SBL GIS Services division has been in the forefront of processing LiDAR services for some time now. Our LiDAR data processing services has been entrusted with prestigious and complex Infrastructure modelling projects across many geographies. One such example is demonstrated in the picture given below.

Fig-1: All visible data captured as vector data with the help of Terrestrial LiDAR scanner point cloud data related to this project and attributed to their respective code. The above view is illustration of the output.

The Science behind LiDAR Working
LiDAR working is quite simple and it works on the principle of Light – speed and time taken to reflect the same from a surface. The distance is calculated from the difference between the time when a beam of light hits a surface and measure the time it takes to return to its source. Light travels very fast – about 300,000 kilometers per second, or 0.3 meters per nanosecond so we feel the instantaneous result when a light is turned on. The paraphernalia required to measure this needs to function extremely fast.

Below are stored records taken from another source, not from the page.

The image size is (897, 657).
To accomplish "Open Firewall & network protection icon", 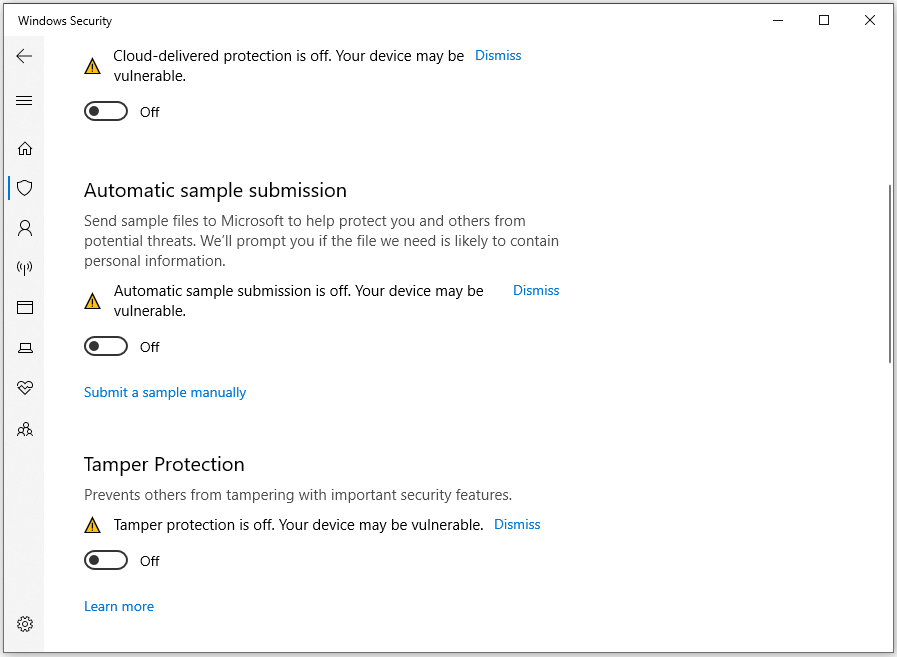I will point(25,268).
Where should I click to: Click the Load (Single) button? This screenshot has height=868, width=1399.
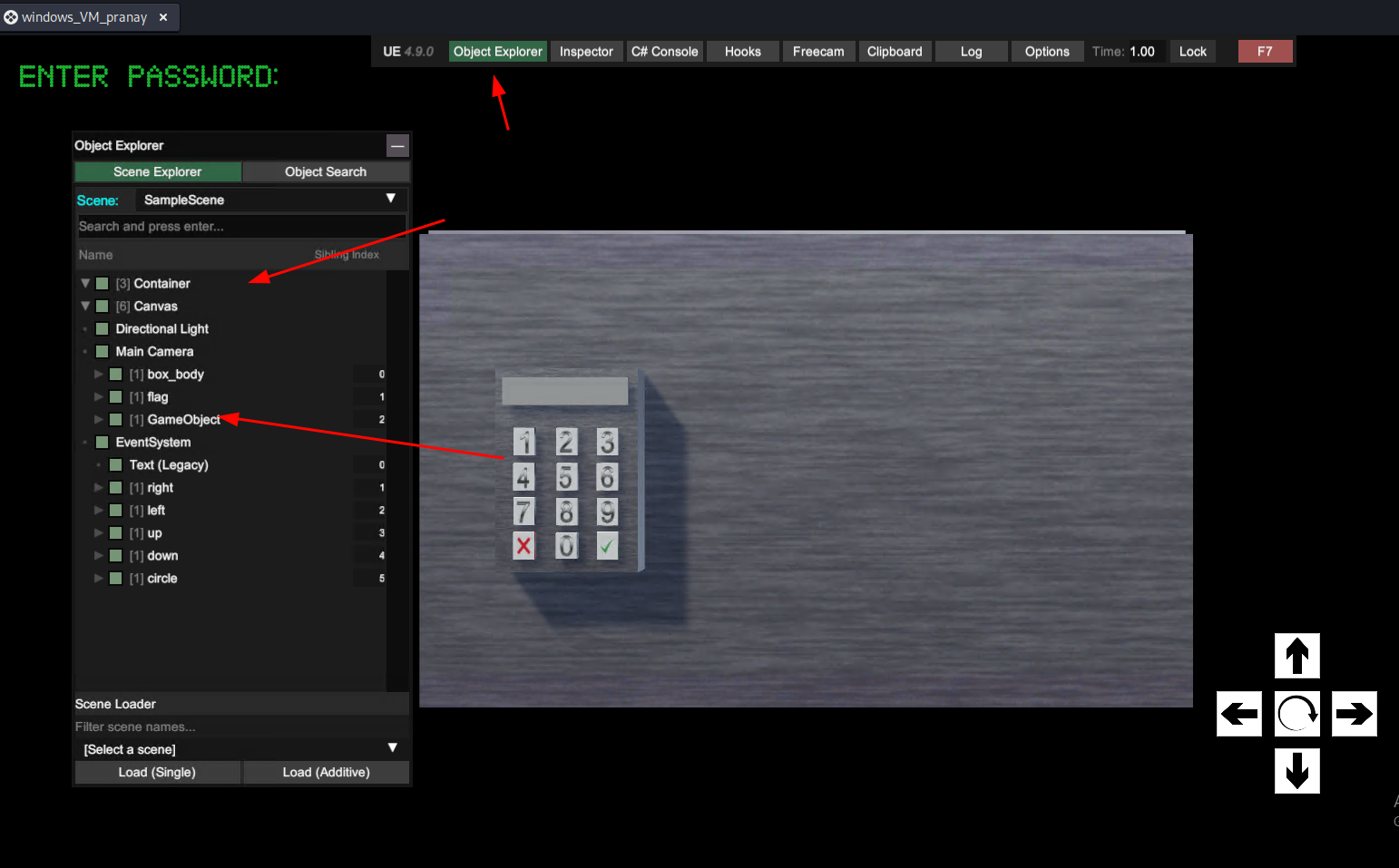coord(157,773)
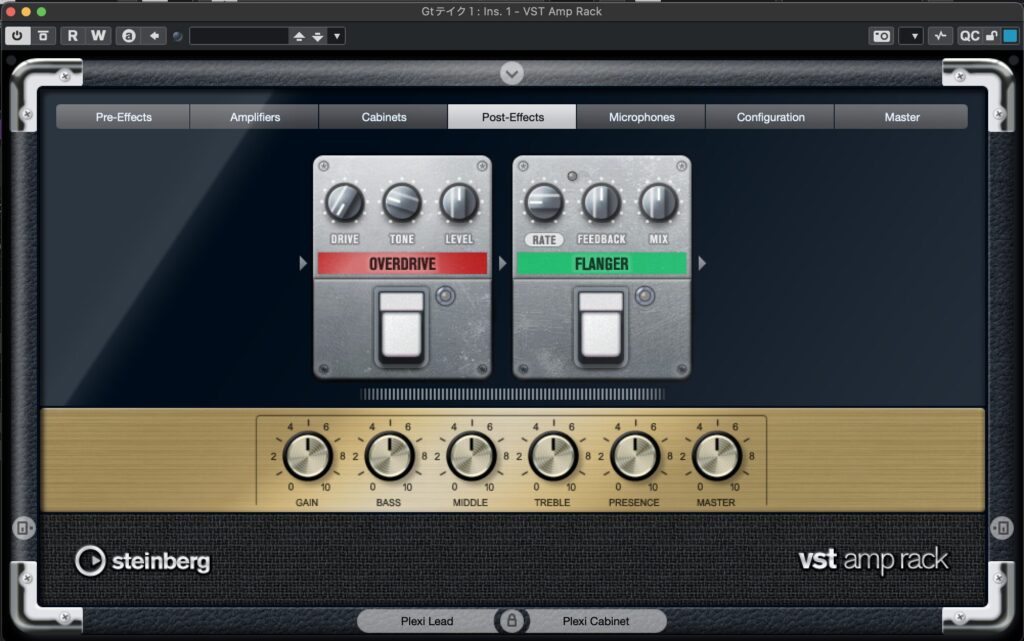Open the Microphones tab
Screen dimensions: 1024x641
[641, 117]
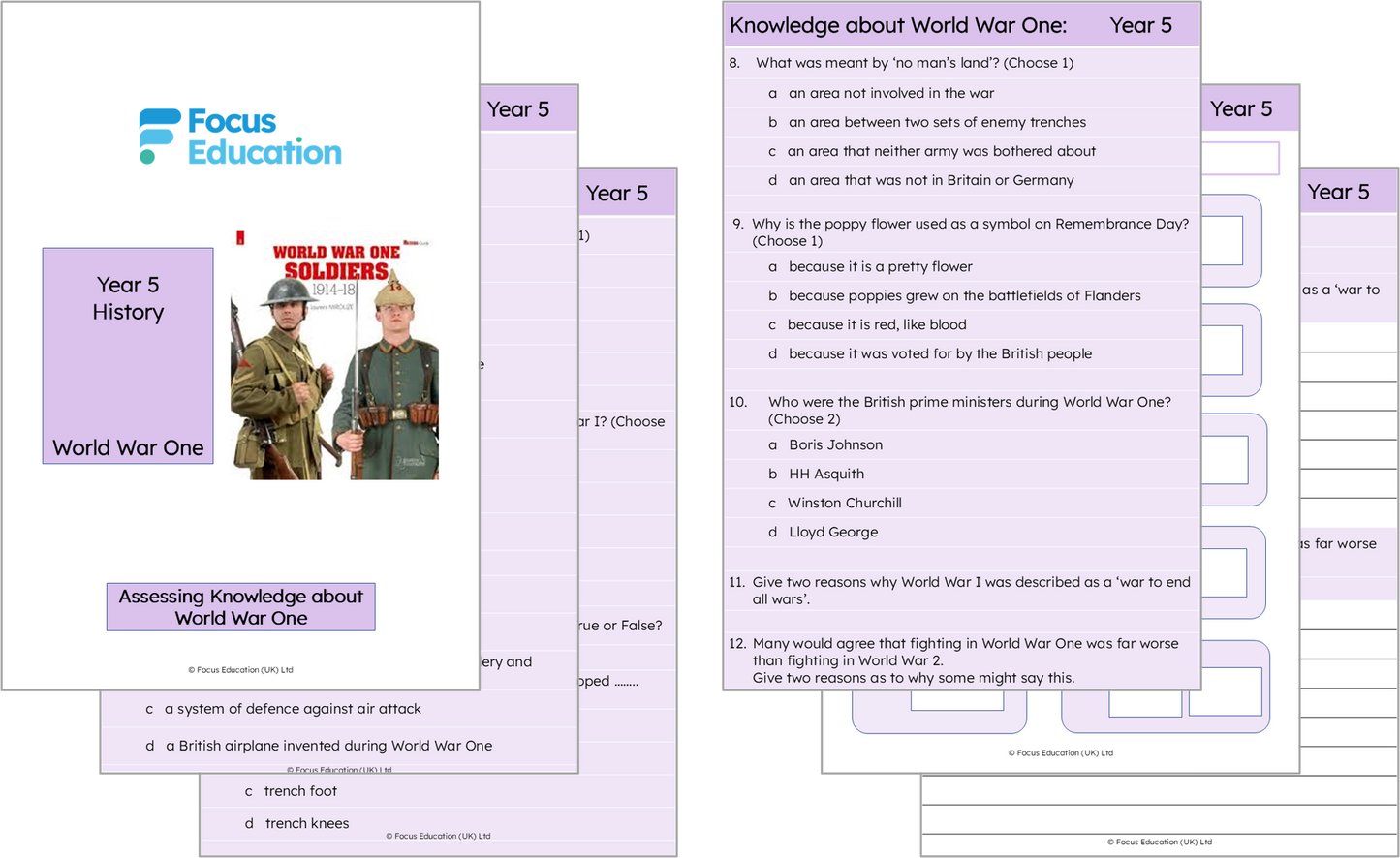The width and height of the screenshot is (1400, 858).
Task: Click the purple 'Year 5 History' box
Action: tap(128, 355)
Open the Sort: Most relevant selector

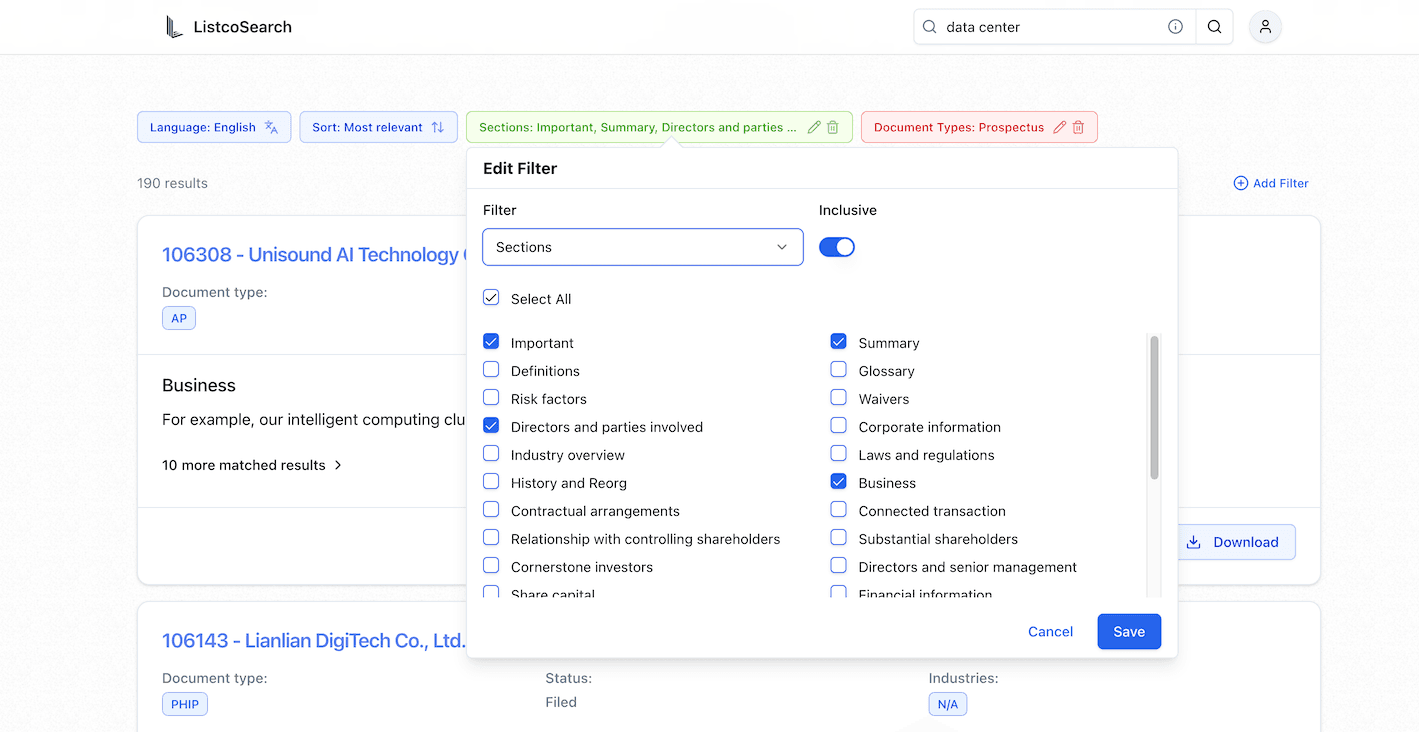pyautogui.click(x=379, y=127)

Only with the advancements in modern computing technology has this has become possible.
Distance = (Speed of Light x Time of Flight) / 2

One of the main focus of LiDAR services in the Urban Infrastructure Mapping.

Urban Infrastructure Planning  
Urban Planning or City development is the science of land use planning which considers several aspects of the as-built data and social environments of the area of interest. LiDAR Mapping is a moderately new technology for obtaining Digital Surface Models (DSMs) and Digital Building Models. This data, when combined with orthorectified images, can create highly detailed Surface Models and eventually 3D City Models.
Wayside assets include tarmacs, streetlights, signs, advertisement boards, traffic signals and street furniture. A thorough understanding of all the assets, what they are and where each asset is located, is crucial to the development of an asset portfolio.
An accurate record of all assets along the transportation network is vital to asset management, to plan a maintenance schedule and budget costs. A bigger challenge than developing the asset database is keeping it up to date and this is where the cost-effective, accurate LiDAR Mapping will come into play.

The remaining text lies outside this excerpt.